There are two buttons in the top right corner of the console: the one on the left copies the output to buffer, while the one on the right minimises/expands the window.

Running a program¶

To help you start, let's look in more detail at a couple of built-in code examples. Click on the "burger" menu in the top right corner of the canvas to get a list of pre-installed programs.

Example 1. Fibonacci numbers¶

This is the simplest program to showcase the capabilities of MiRoCode as a programming tool. When you click on Play on the simulator panel, this program simply prints out a sequence of Fibonacci numbers in the terminal below.

Make note of the Program Start block, which serves as an entry point for any program. It has two settings: Position Correction and Cliff Reflex. The former tries to make sure MiRo is following movement commands precisely, while the latter prevents MiRo from driving of a cliff (most of the time!).

Example 2. Clap then nod¶

In this example the MiRo is nodding its head upon hearing a clap. You can produce a clap by clicking on the corresponding button.

This example is interesting because it showcases blocks from different groups: loop control, time control, sensors, speaker, actuation and finally some custom Python blocks with commands for printing in the console.

Further examples¶

Have a look at the remaining built-in programs:

edelweiss.mirocode
square_dance.mirocode
whos_there.mirocode

(Or just proceed further if you're feeling bold!)

Making your own program¶

Now it's time to try making your very own program, see if you can implement some of the ones given below?

The process is simple: drag-and-drop the required blocks on the canvas, connect them in the way that fits the logic of your program and change the values in the blocks to those that you require.

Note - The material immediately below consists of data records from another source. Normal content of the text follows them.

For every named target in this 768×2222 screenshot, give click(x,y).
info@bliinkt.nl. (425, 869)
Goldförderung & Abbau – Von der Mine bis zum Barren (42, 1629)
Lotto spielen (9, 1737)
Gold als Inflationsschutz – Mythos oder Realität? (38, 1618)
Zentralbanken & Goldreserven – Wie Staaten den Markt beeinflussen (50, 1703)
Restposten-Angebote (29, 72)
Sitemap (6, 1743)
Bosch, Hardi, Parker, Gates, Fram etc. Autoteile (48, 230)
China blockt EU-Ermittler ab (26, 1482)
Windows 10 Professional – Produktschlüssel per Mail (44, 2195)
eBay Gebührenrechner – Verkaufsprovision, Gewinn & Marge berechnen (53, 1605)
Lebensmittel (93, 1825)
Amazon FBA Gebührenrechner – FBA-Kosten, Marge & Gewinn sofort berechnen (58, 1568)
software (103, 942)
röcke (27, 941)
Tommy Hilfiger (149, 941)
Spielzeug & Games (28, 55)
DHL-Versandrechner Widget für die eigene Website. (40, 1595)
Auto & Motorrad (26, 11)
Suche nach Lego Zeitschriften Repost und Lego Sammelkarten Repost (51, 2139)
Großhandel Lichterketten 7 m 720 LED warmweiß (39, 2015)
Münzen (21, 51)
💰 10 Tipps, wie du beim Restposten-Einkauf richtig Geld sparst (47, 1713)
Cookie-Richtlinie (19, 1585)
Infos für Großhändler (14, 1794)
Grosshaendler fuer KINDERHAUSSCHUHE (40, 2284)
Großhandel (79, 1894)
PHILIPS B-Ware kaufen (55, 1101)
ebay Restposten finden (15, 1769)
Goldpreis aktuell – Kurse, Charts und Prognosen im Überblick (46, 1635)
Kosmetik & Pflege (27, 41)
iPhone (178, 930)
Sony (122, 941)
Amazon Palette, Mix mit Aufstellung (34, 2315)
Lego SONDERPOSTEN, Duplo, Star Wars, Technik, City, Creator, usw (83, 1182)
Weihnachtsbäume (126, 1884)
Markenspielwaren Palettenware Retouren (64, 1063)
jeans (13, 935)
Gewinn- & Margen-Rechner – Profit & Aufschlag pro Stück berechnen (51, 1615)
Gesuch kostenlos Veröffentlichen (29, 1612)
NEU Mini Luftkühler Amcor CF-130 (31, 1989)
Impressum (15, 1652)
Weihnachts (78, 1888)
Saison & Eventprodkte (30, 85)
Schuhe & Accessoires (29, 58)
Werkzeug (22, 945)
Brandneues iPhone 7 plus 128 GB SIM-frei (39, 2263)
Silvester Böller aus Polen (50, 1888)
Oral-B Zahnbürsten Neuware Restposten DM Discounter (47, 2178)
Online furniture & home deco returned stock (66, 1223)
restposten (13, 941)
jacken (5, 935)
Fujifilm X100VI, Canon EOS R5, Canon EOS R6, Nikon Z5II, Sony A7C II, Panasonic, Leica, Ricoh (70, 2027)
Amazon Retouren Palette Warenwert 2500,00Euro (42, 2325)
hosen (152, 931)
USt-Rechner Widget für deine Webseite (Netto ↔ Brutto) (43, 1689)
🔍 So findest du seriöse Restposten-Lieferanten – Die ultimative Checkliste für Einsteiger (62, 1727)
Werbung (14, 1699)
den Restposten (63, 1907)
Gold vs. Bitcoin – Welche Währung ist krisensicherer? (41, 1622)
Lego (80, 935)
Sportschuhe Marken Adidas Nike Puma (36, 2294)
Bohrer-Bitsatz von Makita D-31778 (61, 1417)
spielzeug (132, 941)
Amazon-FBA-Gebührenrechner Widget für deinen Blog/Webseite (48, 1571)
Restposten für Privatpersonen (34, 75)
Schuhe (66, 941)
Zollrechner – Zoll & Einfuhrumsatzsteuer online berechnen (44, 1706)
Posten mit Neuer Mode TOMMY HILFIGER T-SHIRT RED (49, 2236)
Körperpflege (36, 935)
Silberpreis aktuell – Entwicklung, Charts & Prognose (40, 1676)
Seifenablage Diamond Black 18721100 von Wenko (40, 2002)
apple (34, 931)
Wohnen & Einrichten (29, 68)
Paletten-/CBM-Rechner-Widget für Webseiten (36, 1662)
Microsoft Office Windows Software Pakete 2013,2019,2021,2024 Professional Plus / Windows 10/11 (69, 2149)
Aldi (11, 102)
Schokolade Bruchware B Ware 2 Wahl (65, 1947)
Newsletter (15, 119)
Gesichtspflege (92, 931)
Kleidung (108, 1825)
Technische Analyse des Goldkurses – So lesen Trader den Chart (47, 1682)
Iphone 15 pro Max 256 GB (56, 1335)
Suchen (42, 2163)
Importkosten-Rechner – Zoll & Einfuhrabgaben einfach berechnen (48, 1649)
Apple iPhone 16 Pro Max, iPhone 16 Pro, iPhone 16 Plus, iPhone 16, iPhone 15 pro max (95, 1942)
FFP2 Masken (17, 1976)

Easy!

Once you're happy with the result, click Play on the simulator control panel to run your program.

Tip

Remember to save your MiRoCODE programs on your laptop regularly.
If you are using a University laptop, we advise you to create a separate COM1005 folder on your student U: drive for this purpose.

Exercise 1. Clapper control¶

Using claps to control the duration of MiRo's actions, program a sequence of movements to drive MiRo from its starting position into a stack of cans on the left. Boom!

Exercise 2. Watch the Edge (sonar)¶

Program MiRo to lower its head and use its sonar in the nose to measure the distance to the surface of the table.

Can you make it go forward and stop when it sees a cliff using just the sonar? (You'll have to disable the built-in cliff reflex in the Program Start block to see your code work)

Exercise 3. Playing with LEDs¶

Can you make MiRo's LEDs blink as if it's an emergency vehicle?

Upon detecting a stroke on back, MiRo should start turning on the spot and changing the colour of each LED from blue to red in a clockwise manner (one LED at a time, five full circles).

Wrapping Up¶

It's great if you got all three programs working as expected, but if not — don't worry! The point of this tutorial was to gently introduce you to the interface and programming basics.

Make sure to upload the screenshots and/or .mirocode files (even if not finished) to the corresponding submission box on Blackboard, as instructed.

This is it for the tutorial this week, hope you enjoyed it, and we will see you next week!